Polaroid leans so hard on jump scares that they stop being scary and start feeling like the editor is poking you every five minutes going, “Hey. Hey. You scared yet? How about now?”
There’s no real escalation of tone, no sense of lingering dread. Just loud-noise moments separated by exposition and teen drama. The script doesn’t trust the concept to unsettle you on its own, so it keeps screaming into your ear like a friend who doesn’t understand volume control.
Cursed in Real Life Too
To be fair, this movie had a cursed production path. Shot in 2017, held hostage for years due to The Weinstein Company’s implosion, passed around distribution houses like a haunted baton, and finally dumped onto VOD and Netflix. It has big “We just need to get this thing out” energy.

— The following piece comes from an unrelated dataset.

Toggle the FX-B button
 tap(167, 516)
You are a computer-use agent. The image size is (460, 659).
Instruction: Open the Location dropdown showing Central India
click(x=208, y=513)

You can feel that in the final product: it’s competent, technically polished in places, but fundamentally hollow. No one seems to have had the time—or budget, or inclination—to push it beyond “Okay, fine, it’s a movie.”

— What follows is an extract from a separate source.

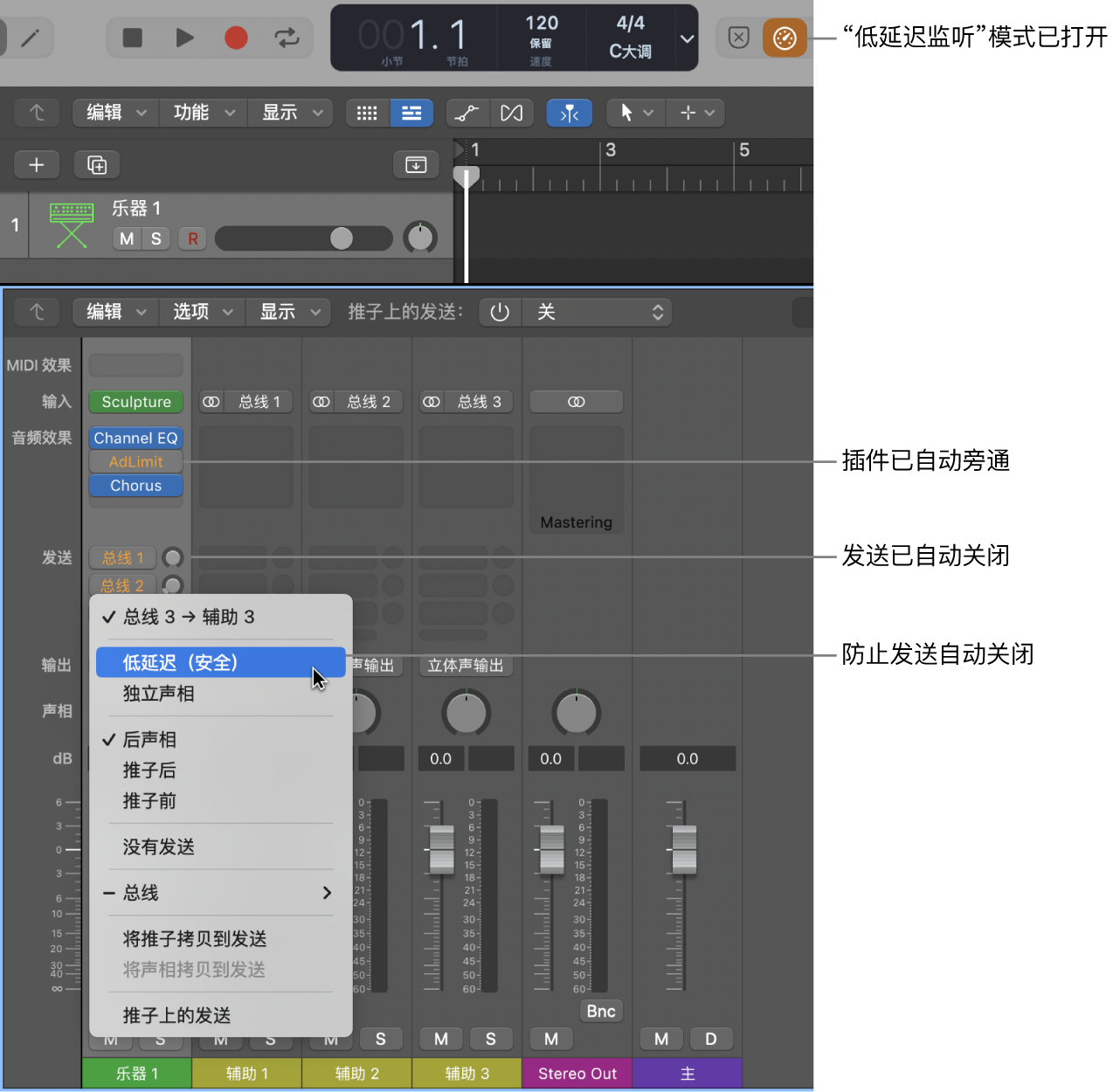
Task: Record-enable the 乐器 1 track
Action: (x=191, y=238)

Final Verdict: Developed, But Underexposed
Polaroid isn’t the worst horror film you’ll ever see. It’s just aggressively average in a genre where “average” feels like a sin. The concept—cursed camera that kills whoever it captures—is fun. The mythology could’ve been rich. The photo-based violence mechanics are genuinely neat.

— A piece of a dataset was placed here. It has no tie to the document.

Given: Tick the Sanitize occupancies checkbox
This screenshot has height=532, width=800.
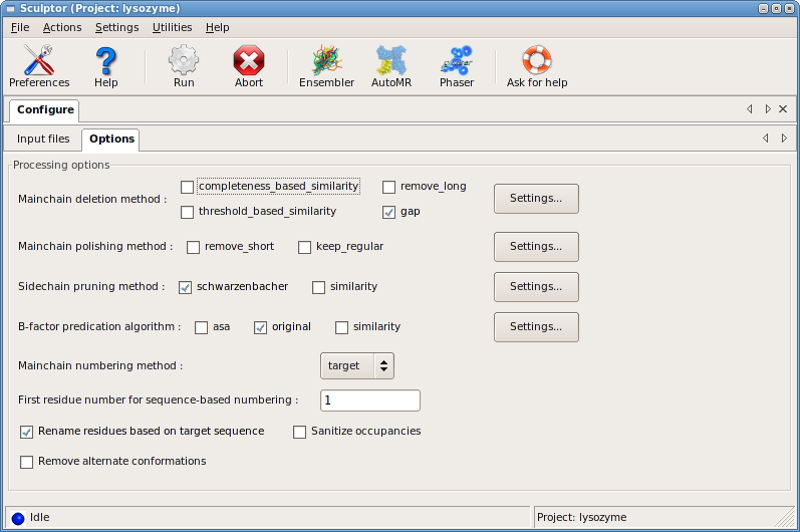Looking at the screenshot, I should pos(299,432).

But everything is handled with such caution and cliché that the film never pops. It just… sits there. Like an underexposed print you can vaguely make out if you squint, but don’t really care to.
If you’re a horror completionist, or you just want something spooky-ish to half-watch while scrolling through your phone, it’ll do. You’ll get a few decent jumps, some familiar faces, and a monster who is at least tall enough to be imposing.
Just don’t expect it to develop into anything memorable. In the grand album of supernatural horror, Polaroid is that blurry shot you keep meaning to delete but never quite bother to.